○雑誌・一般書 借りる
とはいえ、先行研究は、研究テーマ・研究手法・専門の研究領域などの統一性に欠けているため、頻繁に引用するのは一つか二つとなる可能性が高くなります。残りは参考文献一覧や注でその存在を紹介するだけになり、実際に使用する資料としては、雑誌や一般書がかなりの比率をしめることになります。
一般書に関して、図書館にて入手可能なものは借りるとしても、無い物は購入していかなければなりません。残念ながら、当分野の大半の書物は「うさんくさくて軽そうな本」と認識されているため、収蔵されていません。
また、雑誌はなおさら、図書館にそんな類のものを収蔵していることは少なく、そもそも借りることも出来ず、かつ欠号の可能性も考えると、基本的にすべて自費で購入していくしかありません。しかも残念ながら、献本制度によってすべての書籍が収蔵されているはずの国会図書館にも、すべての雑誌や図書が収蔵されているわけではないのです。

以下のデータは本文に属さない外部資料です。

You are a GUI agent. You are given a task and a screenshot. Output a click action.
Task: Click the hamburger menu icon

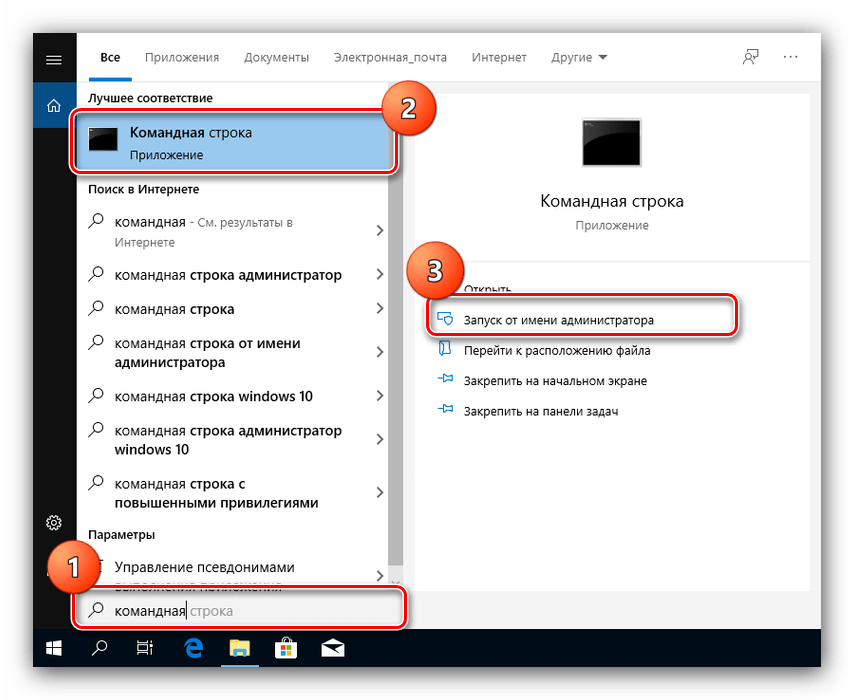[54, 60]
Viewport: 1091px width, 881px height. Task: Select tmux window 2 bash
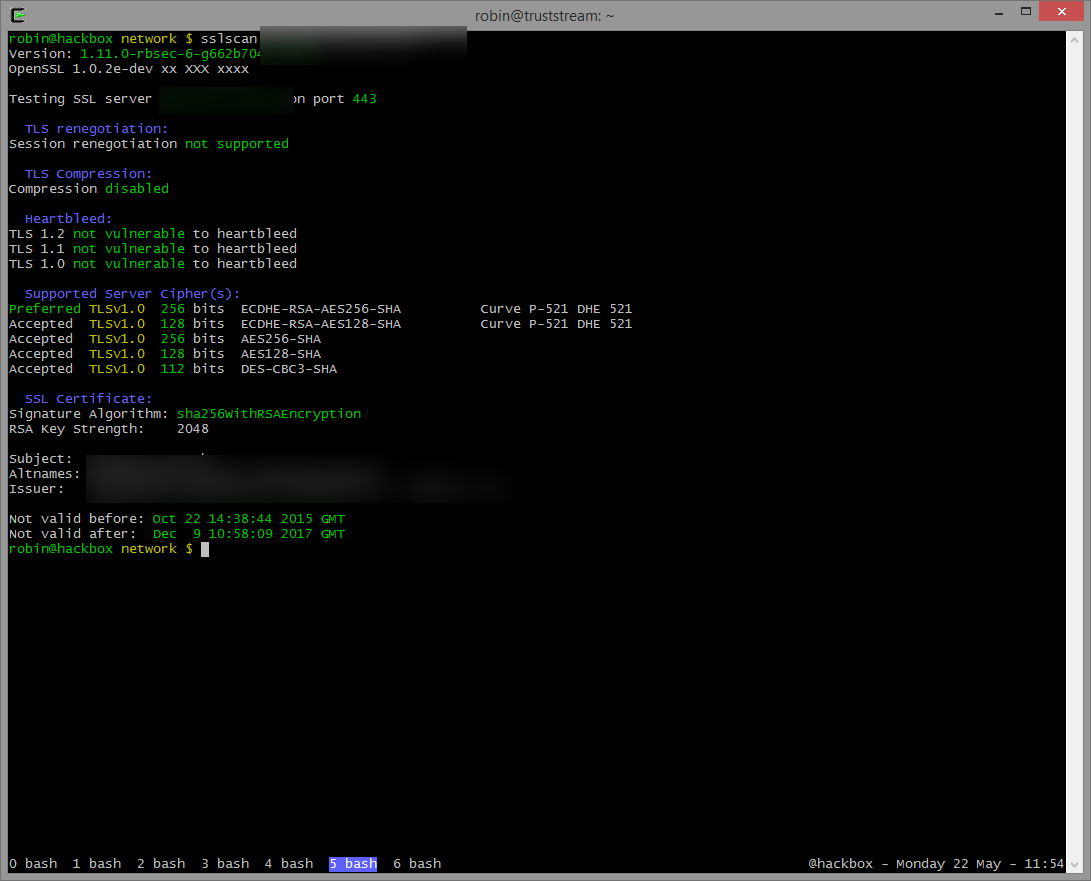161,864
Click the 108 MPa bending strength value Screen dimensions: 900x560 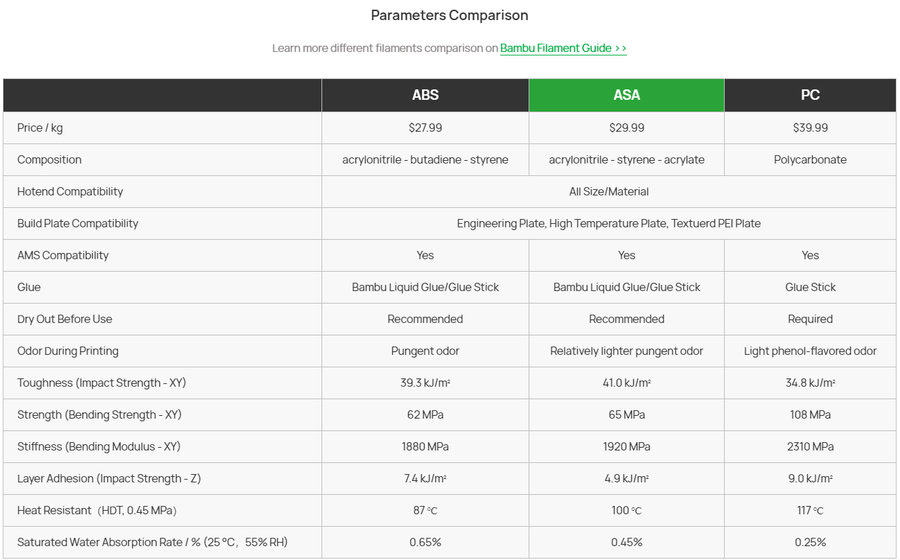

実は、無い無いと言いながらも、ゴシック文学とゴシック美術関係については、英米文学、美学との関係もあって、たいていの場合、多数の資料が揃えられています。文献がそろっているからこそ、論文も量産され研究が進み、研究されているからこそ、文献が購入されていくという、研究環境上にとって良い循環関係が生じています。
ゴシック文学が、いわゆるゴシックカルチャーの中で例外的に研究が進んでいるのは、図書館の収蔵文献数とも無関係ではありません。また、研究対象がそもそも文献(文学作品)・歴史的建造物・美術品であるというもの大いに関係しています※。
※筆者は、ゴシック文学、ゴシック美術と、現代のゴシックカルチャーとの関係について以下の認識の上に立っています。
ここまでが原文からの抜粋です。